The Endosulfan Manufactures and Formulators Welfare Association (EMFWA) have challenged the Karnataka ban on endosulfan in the Karnataka High Court. They pesticide manufacturers have said that the ban was 'unscientific' as there are no studies done in the state to prove that endosulfan was the cause of the health conditions of the people in the affected villages.
The pesticide has been banned in the state under the section 27 (1) of the Insecticide Act, 1968. Under the section, if the state receives reports of risks to humans and animals and feels its necessary to take immediate action to stop the use of the pesticide can issue a gazette notification prohibiting the sale, distribution and use of the insecticide for a maximum period of 60 days pending investigation into the matter. However, after the 60 day period, the state, pending an investigation, can further the ban by periods of 30 days.
“The Karnataka government will stand by its ban and take recourse to the provisions in the Insecticide Act. However we have also appealed the centre to push for a nationwide ban,” said VS Acharya, state minister for higher education.“The pesticide manufacturers have a very weak case. 73 countries have banned endosulfan. We have enough scientific studies available all around the world and in Kerala as well to prove that endosulfan has severe health impacts on people and the ecology. We are going to push for a national ban,” he added.

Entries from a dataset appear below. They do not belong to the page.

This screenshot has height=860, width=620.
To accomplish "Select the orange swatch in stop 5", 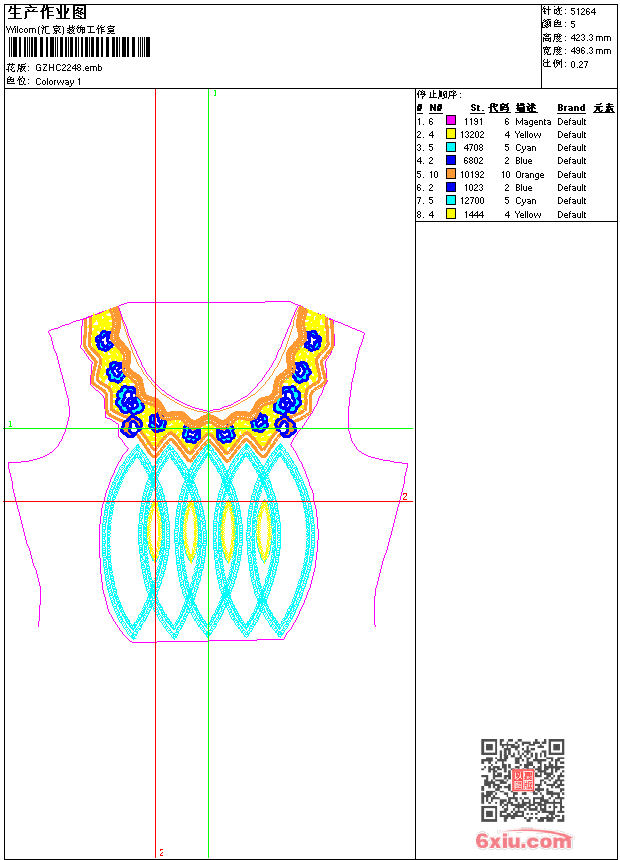I will point(451,175).
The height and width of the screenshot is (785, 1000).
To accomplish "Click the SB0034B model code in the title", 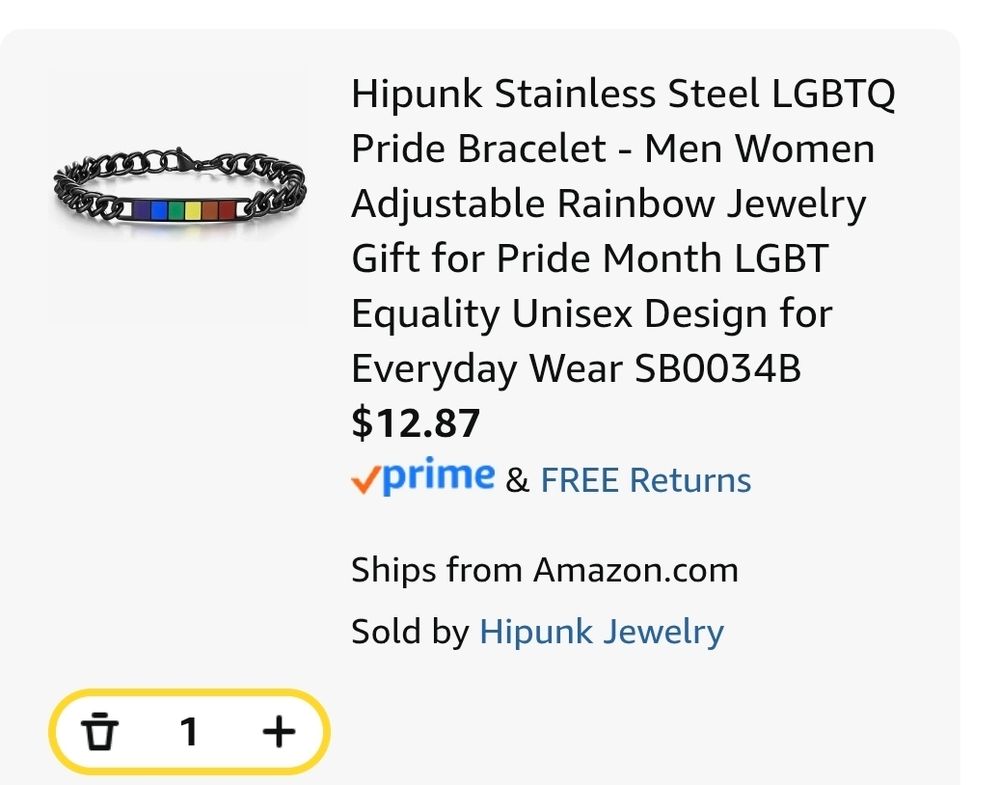I will click(x=717, y=369).
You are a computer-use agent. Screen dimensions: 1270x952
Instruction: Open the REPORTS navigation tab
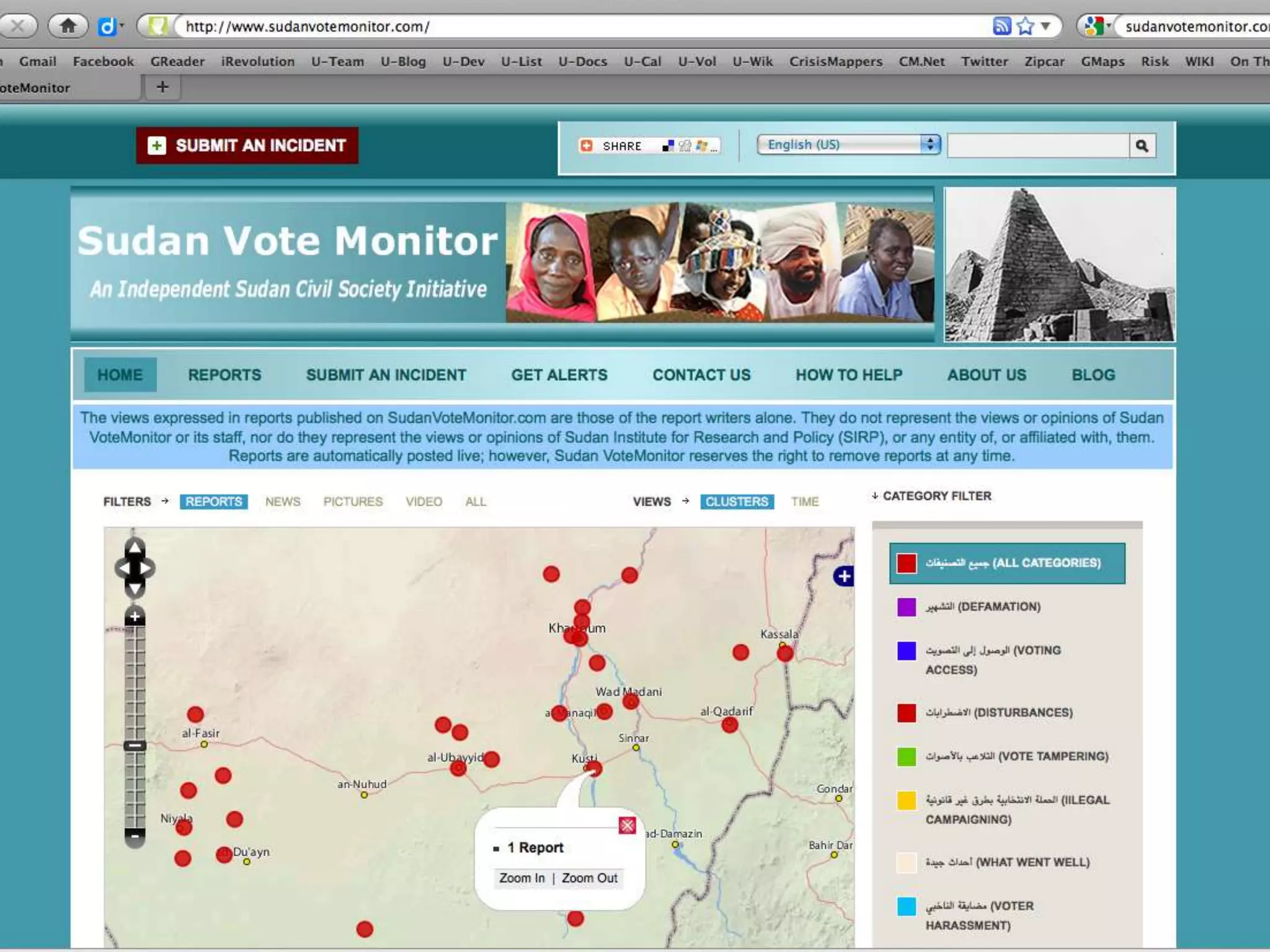(224, 375)

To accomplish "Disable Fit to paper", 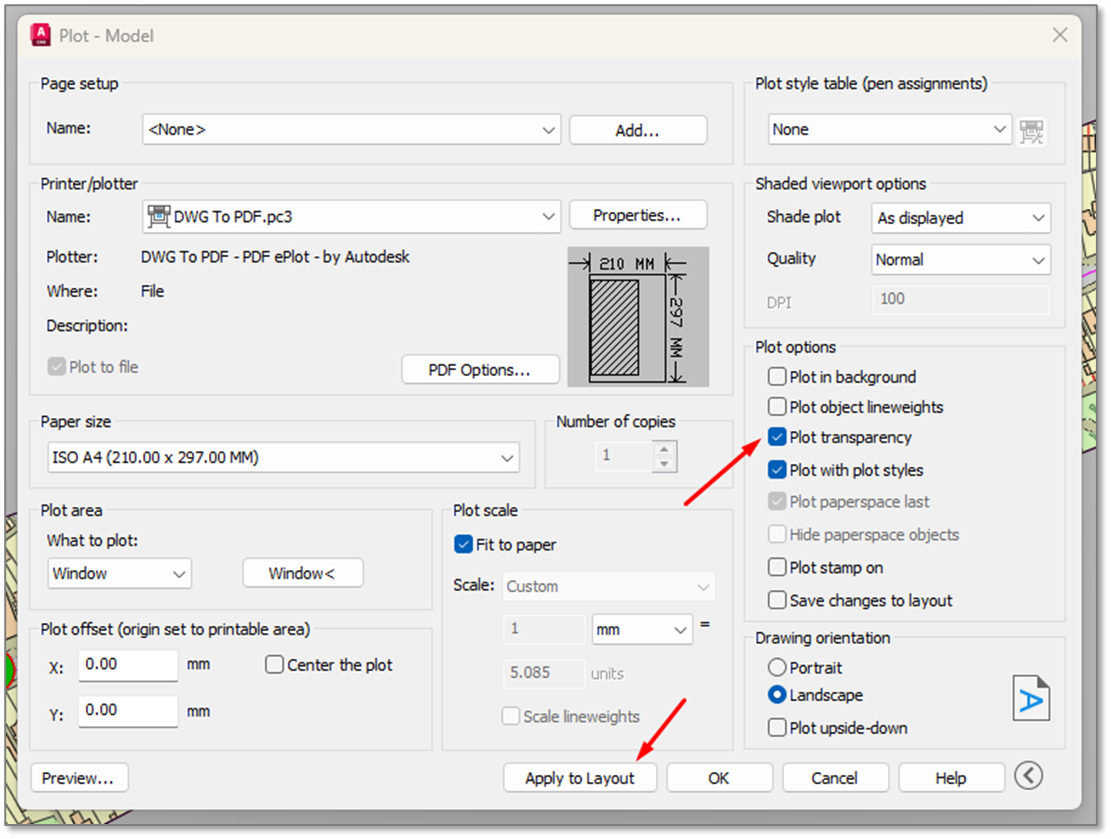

The Karnataka government announced a ban on endosulfan with immediate effect in a cabinet decision on February 17. The decision was taken after Karnataka chief minister BS Yeddyurappa took note of the numerous reports on health impacts especially physical deformities caused due to the aerial spray of endosulfan in the cashew plantations.
Aerial spray on the cashew plantation continued for nearly 20 years in Dakshin Kannada's cashew plantations. A Right To Information reply from the Karnataka Cashew Development Corporation (KCDC) reveals that the amount of endosulfan aerially sprayed between 1980-2000 in 850 hectares in Belthangady and Puttur taluk in Dakshin Kannada district in Karnataka was 32,604 liters (25,788 liters of endosulfan and 6,816 liters of Hildan (another name for endosulfan)). 11,225 liters of endosulfan was also manually sprayed during this period. This spraying affected nearly 20 villages in both the taluks.
“The health conditions in these villages is scary. The aerial spraying has had various consequences including congenital deformities, mental/ physical ailments. The impact is similar to those affected in Kasaragod village in Kerala, which is also the neighboring district,” said VS Acharya, the state minister for Higher Education.
Yeshwantpur MP Shobha Karandlaje, the minister for food and civil supplies has welcomed the decision of the ban. Karandlaje who hails from Dakshin Kannada district has been pushing for an action on the pesticide for a long time, it was due to her efforts that the state in February 2010, a survey was conducted in the villages of Kokkada, Patrame and Nidle and compensation of rs 50,000 was distributed amongst 231 people who were the suspected victim of endosulfan.
Though aerial spraying stopped in the cashew plantations in 2000, the use of endosulfan has been going on unabated. “Endosulfan is still being used in large quantities by farmers across the state on different crops and vegetables for the simple reason that it comes very cheap. The ban will assure that its use is stopped,” said Sridhar Gowda, a former school teacher and an activist working in the villages in Dakshin Kannada's Belthangady taluk with endosulfan victims. Endosulfan is used on crops like paddy and jowar, vegetables like brinjal and cabbage and plantation crops like coffee and tea.
Though the ban has been imposed, the question remains whether the state government will be able to impose it strictly enough and crackdown the illegal entry of the pesticide, a problem that the Kerala government has been facing even after five years of the ban of pesticide. The government however is confident that they will be able to crack down on any illegal use of pesticide.